Now is not the time

Delay essential for Federal Government's controversial emissions trading scheme.

THE global economic and financial crisis has greatly reduced the ability of manufacturers to invest in emissions-reduction technology and is an important factor behind Ai Group’s call for a two-year delay to the Federal Government’s emissions trading scheme.

Australian businesses are strapped for cash and with tightening credit markets, it’s difficult to see how extra liabilities and costs can be accommodated in newly revised business plans.

Nonetheless, despite these challenging business conditions, many firms have already started to introduce new processes, and new plant, equipment and training, to combat their greenhouse gas emissions.

Combined with the sharp downturn in the economy, along with the associated drop in emissions from reduced metals production and slower growth in energy demand, Australia is already on track to meet its Kyoto commitments over the period to 2012.

Today’s business owners accept that climate change poses a serious threat to our environment and our lifestyle, and that traditional industrial practices may have exacerbated the extent of the change.

As such, most agree that best practice requires Australia to adopt an economy-wide framework for reducing the country’s greenhouse gas emissions.

The question is how best to usher Australian industry into a low emissions future, while ensuring the new requirements do not cause unnecessary damage to the country’s corporate profits.

In this regard, Ai Group has major concerns about the Federal Government’s draft Carbon Pollution Reduction Scheme (CPRS) legislation released on March 10.

These include opposition to the Government’s renewable energy target of a 5% reduction in Australia’s 2000 emissions by the year 2020, and a request for greater support for the exploration and exploitation of a full range of low-cost abatement opportunities.

Our major concerns, however, are:

1. The start date for the scheme should be delayed until 2012.

The global crisis is detracting from the ability of businesses to undertake further expenditure, but it is also, ironically, removing the urgency from the need to introduce such measures because of the general reduction in energy use.

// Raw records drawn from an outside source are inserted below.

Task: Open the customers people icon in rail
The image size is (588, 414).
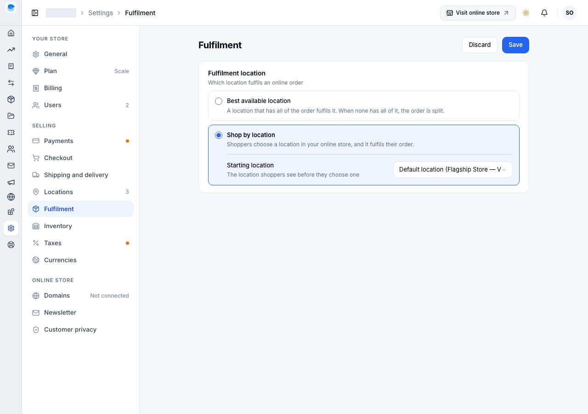Action: click(x=11, y=149)
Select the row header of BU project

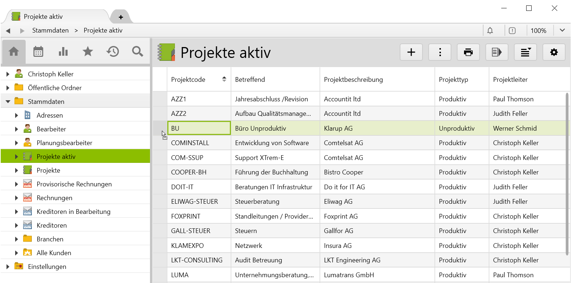(160, 128)
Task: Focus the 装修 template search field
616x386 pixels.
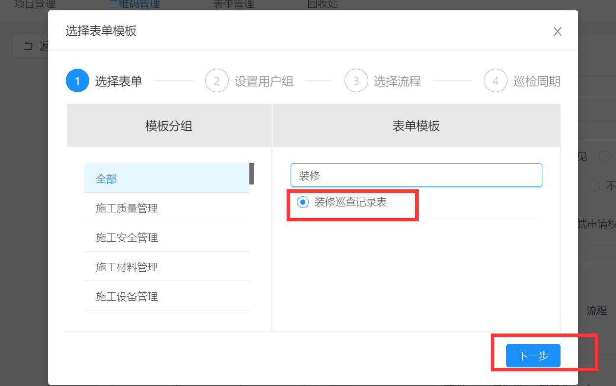Action: pos(416,176)
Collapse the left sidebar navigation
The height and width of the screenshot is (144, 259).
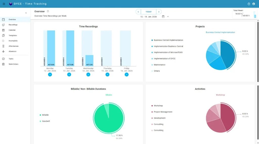[26, 13]
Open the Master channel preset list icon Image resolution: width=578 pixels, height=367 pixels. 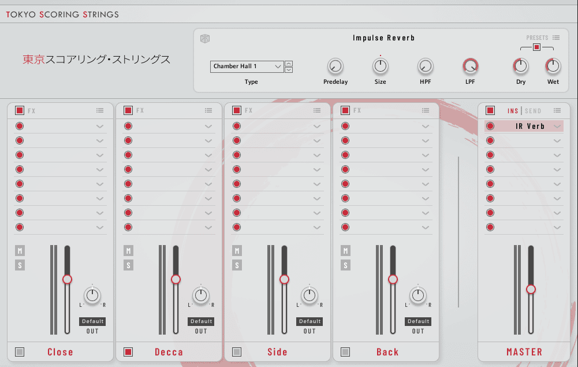[x=557, y=110]
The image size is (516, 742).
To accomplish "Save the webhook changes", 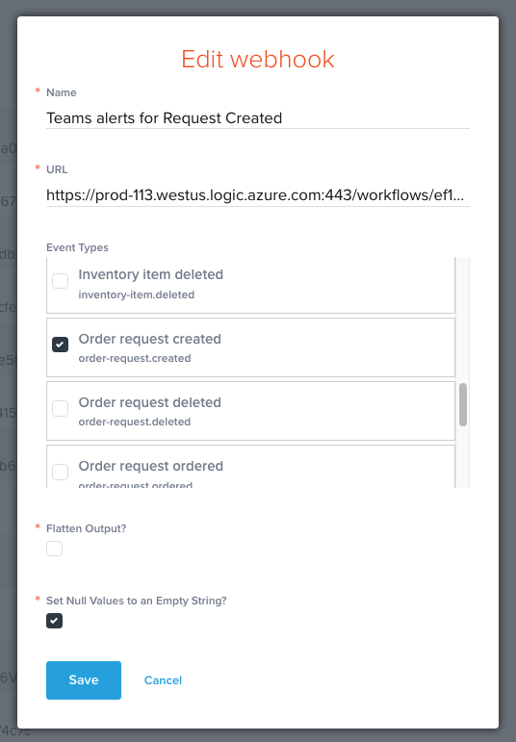I will click(84, 680).
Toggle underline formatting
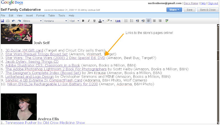The image size is (220, 125). pos(94,21)
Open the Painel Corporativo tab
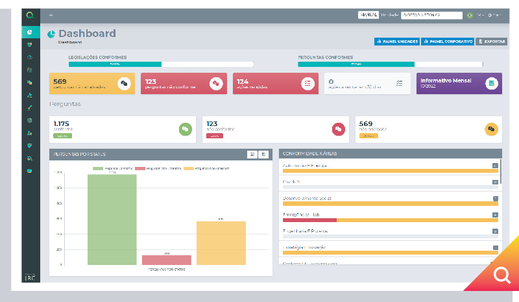This screenshot has height=302, width=519. pos(448,41)
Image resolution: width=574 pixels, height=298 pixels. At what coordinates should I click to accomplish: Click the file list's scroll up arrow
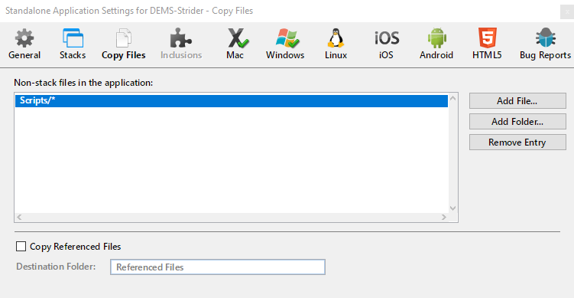[x=452, y=98]
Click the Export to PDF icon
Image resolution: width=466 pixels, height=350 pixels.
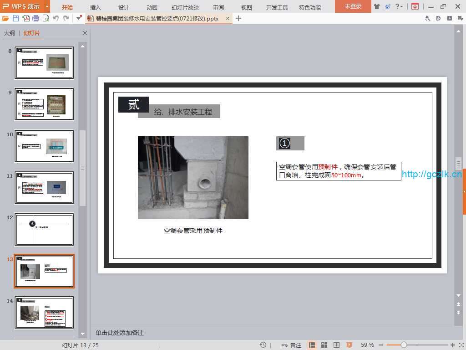tap(26, 18)
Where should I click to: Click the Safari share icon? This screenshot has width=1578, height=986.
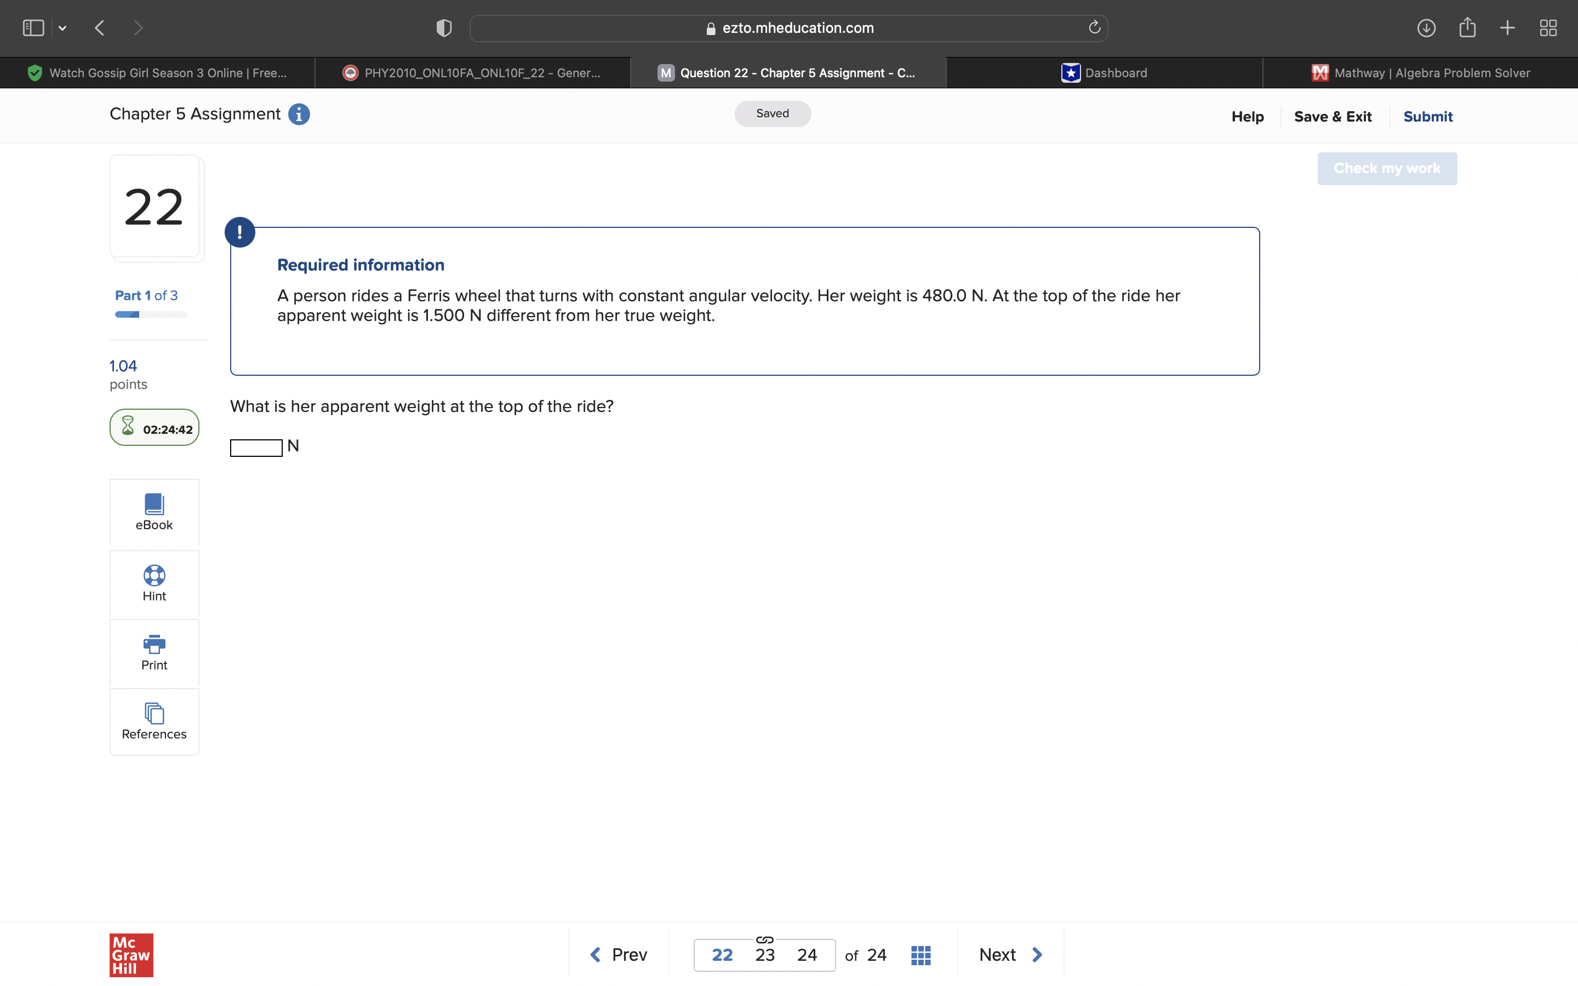point(1467,27)

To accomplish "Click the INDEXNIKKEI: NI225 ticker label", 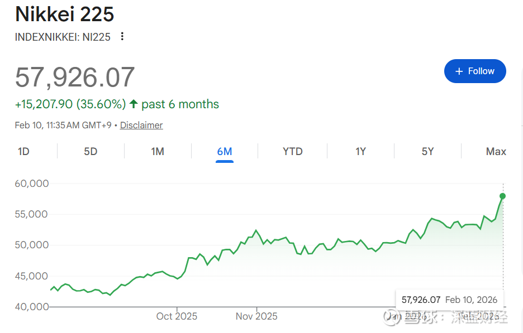I will 63,37.
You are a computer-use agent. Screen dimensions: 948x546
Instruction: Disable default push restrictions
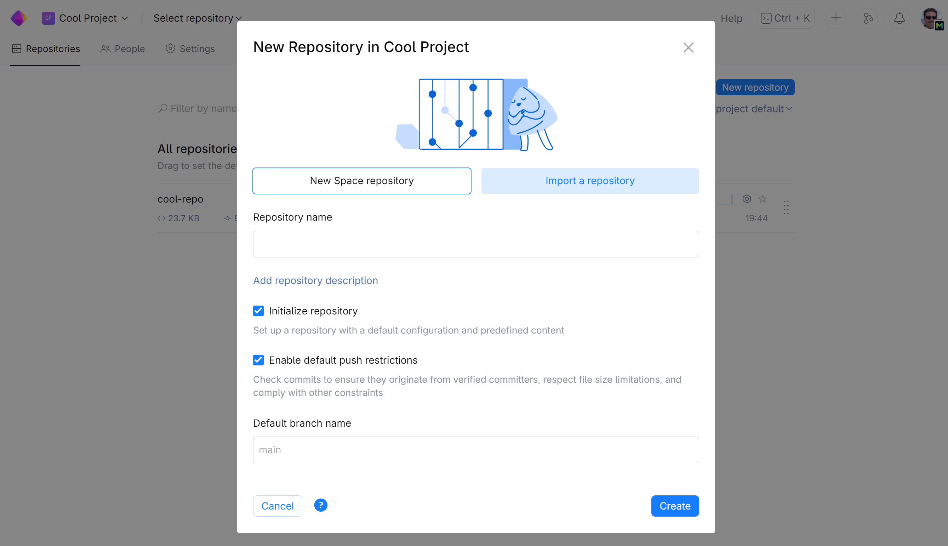pyautogui.click(x=258, y=360)
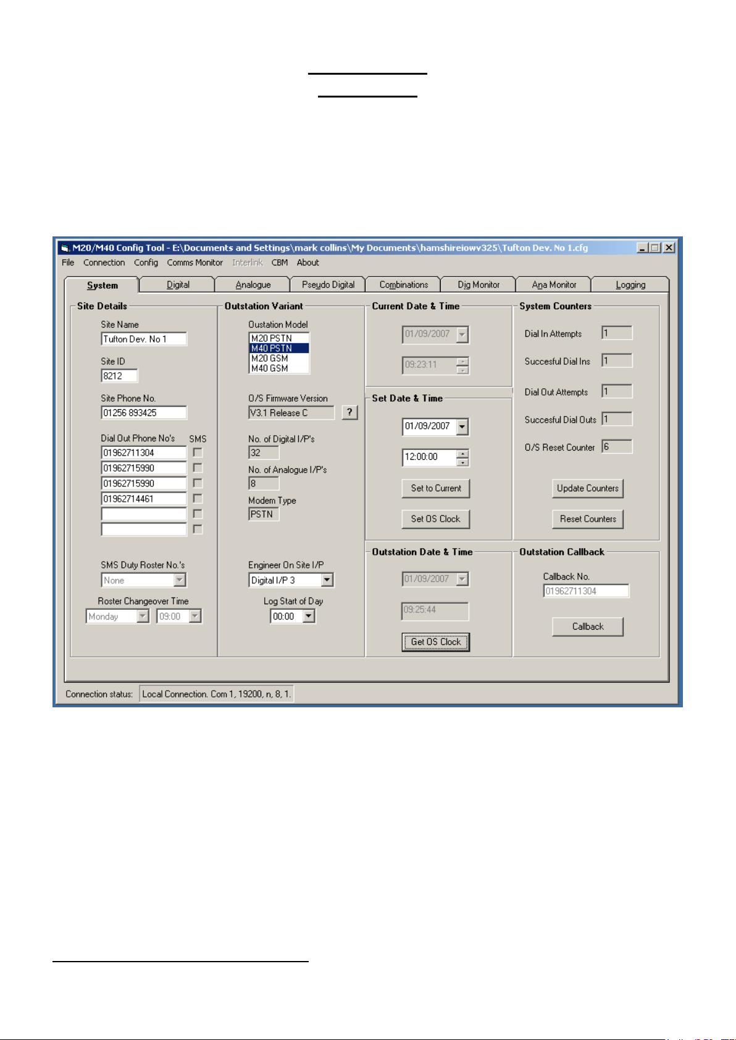Open the Dig Monitor tab
The image size is (736, 1040).
pyautogui.click(x=479, y=285)
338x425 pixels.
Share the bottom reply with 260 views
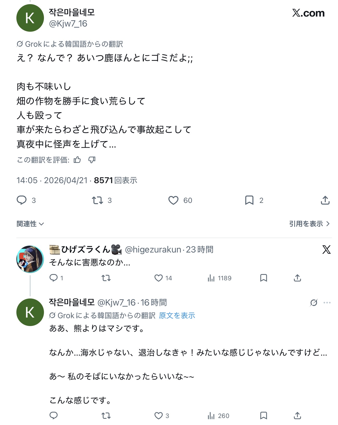297,416
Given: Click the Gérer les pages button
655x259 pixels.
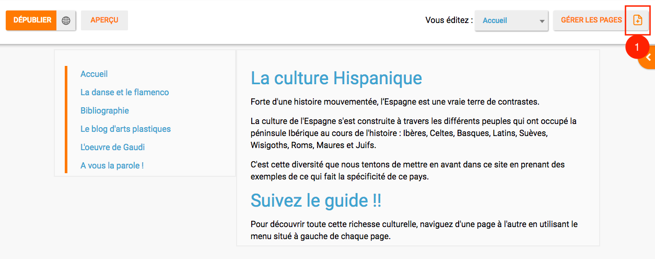Looking at the screenshot, I should (x=591, y=20).
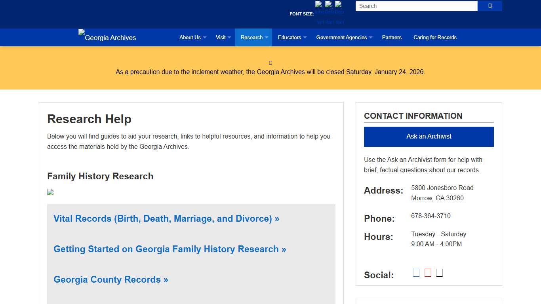Open the first social media icon
The image size is (541, 304).
coord(416,272)
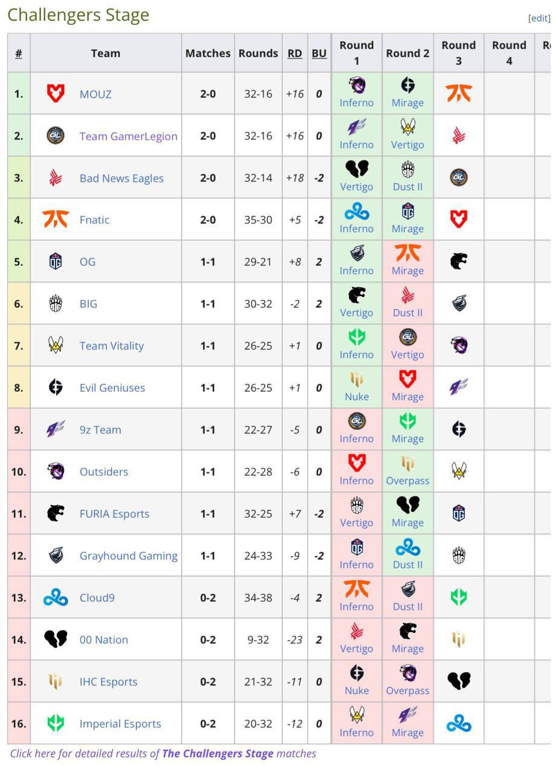Open the Bad News Eagles team page
This screenshot has height=774, width=558.
pos(122,178)
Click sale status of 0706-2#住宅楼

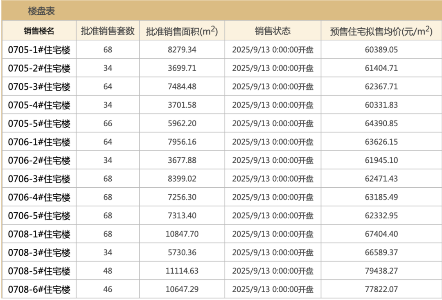pos(273,161)
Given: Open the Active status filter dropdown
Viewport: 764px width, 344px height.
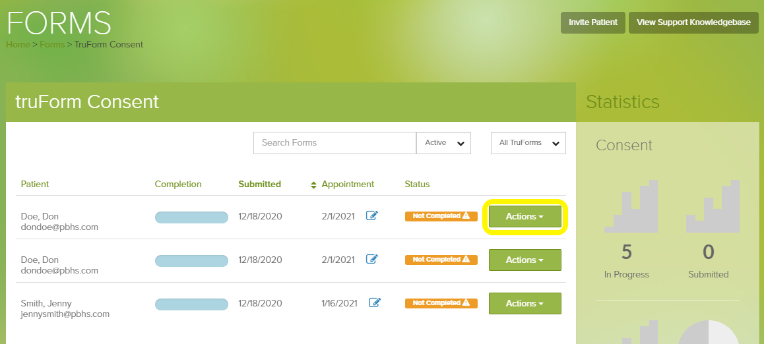Looking at the screenshot, I should (443, 143).
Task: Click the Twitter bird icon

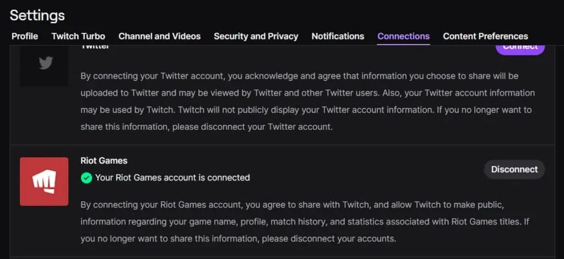Action: [45, 63]
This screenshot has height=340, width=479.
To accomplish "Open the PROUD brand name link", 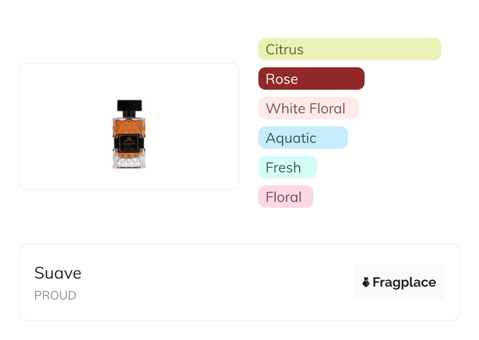I will click(x=55, y=296).
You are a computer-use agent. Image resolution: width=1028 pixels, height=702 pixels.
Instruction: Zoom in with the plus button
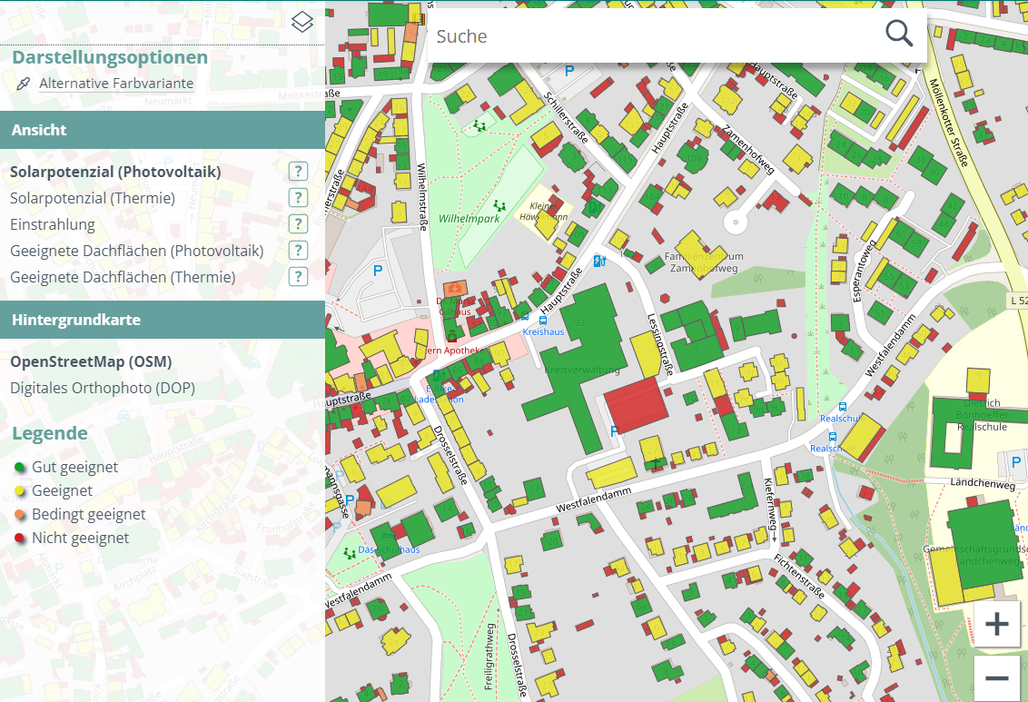(x=996, y=625)
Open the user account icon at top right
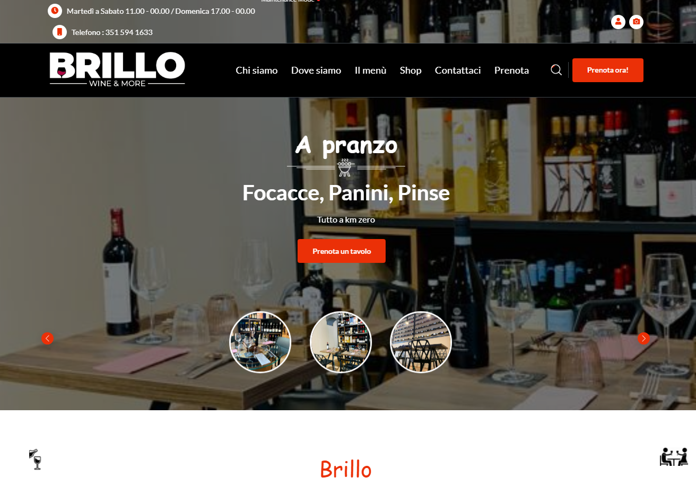The width and height of the screenshot is (696, 486). (618, 22)
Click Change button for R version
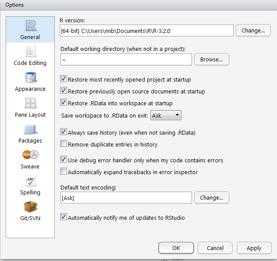The height and width of the screenshot is (261, 277). pos(253,31)
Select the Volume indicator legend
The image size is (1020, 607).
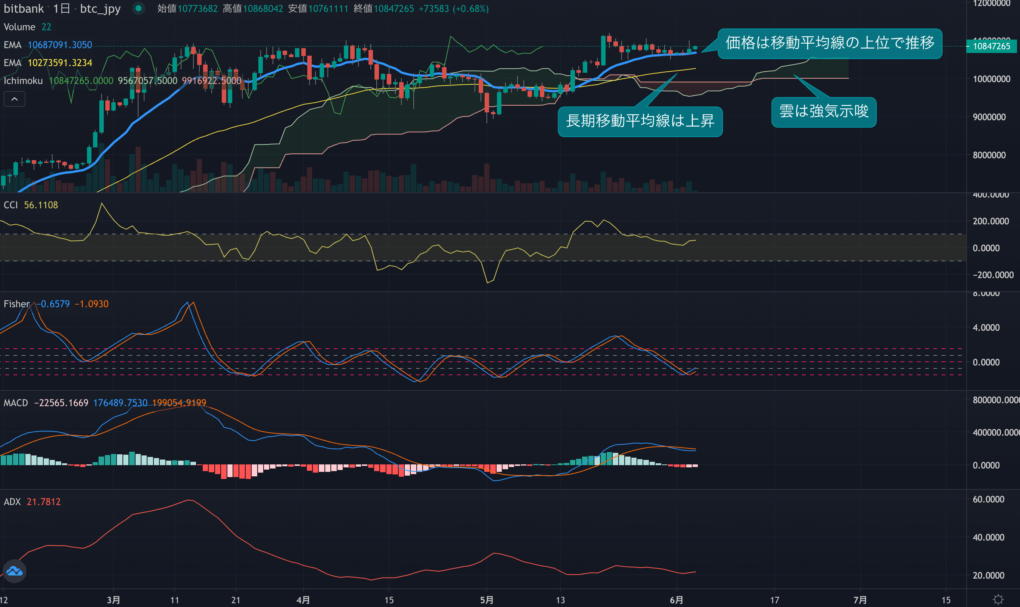tap(19, 27)
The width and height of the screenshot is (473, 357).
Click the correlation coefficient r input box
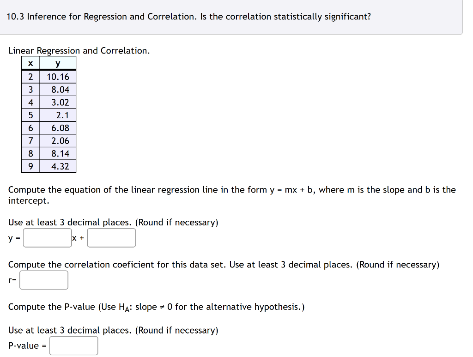click(x=43, y=279)
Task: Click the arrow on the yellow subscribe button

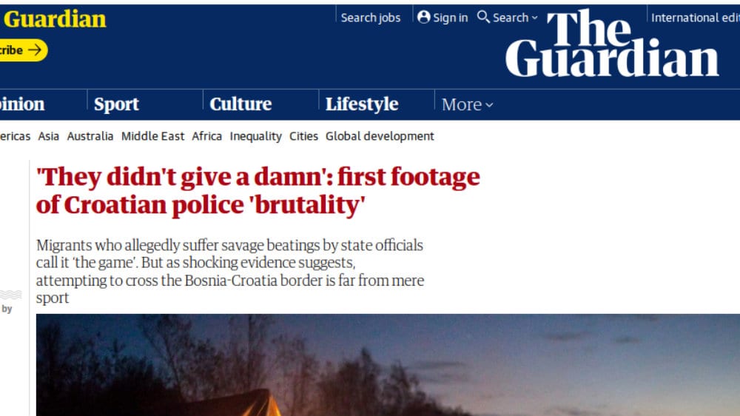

2. There are further changes that can be made to the detail of the scheme to reduce the potential impact on trade-exposed businesses, that is, those whose competitors operate in countries where carbon emissions are unregulated and who may therefore be at a severe competitive disadvantage.

To counter the negative effects on these companies, Ai Group has urged the Government to broaden eligibility for permits and raise the number of permits, among other measures.

Ai Group supports the desire of the Government to pass legislation governing greenhouse gas emissions during 2009.

We also support the market-based approach of the proposed emissions trading scheme, as it leaves the Government free to regulate the national cap on emissions while leaving the detail of emission reduction to market forces.

The fundamental framework of an emissions trading approach is sound.

But the Government needs to ensure viable legislation is in place to take to the Copenhagen talks on climate change scheduled for December.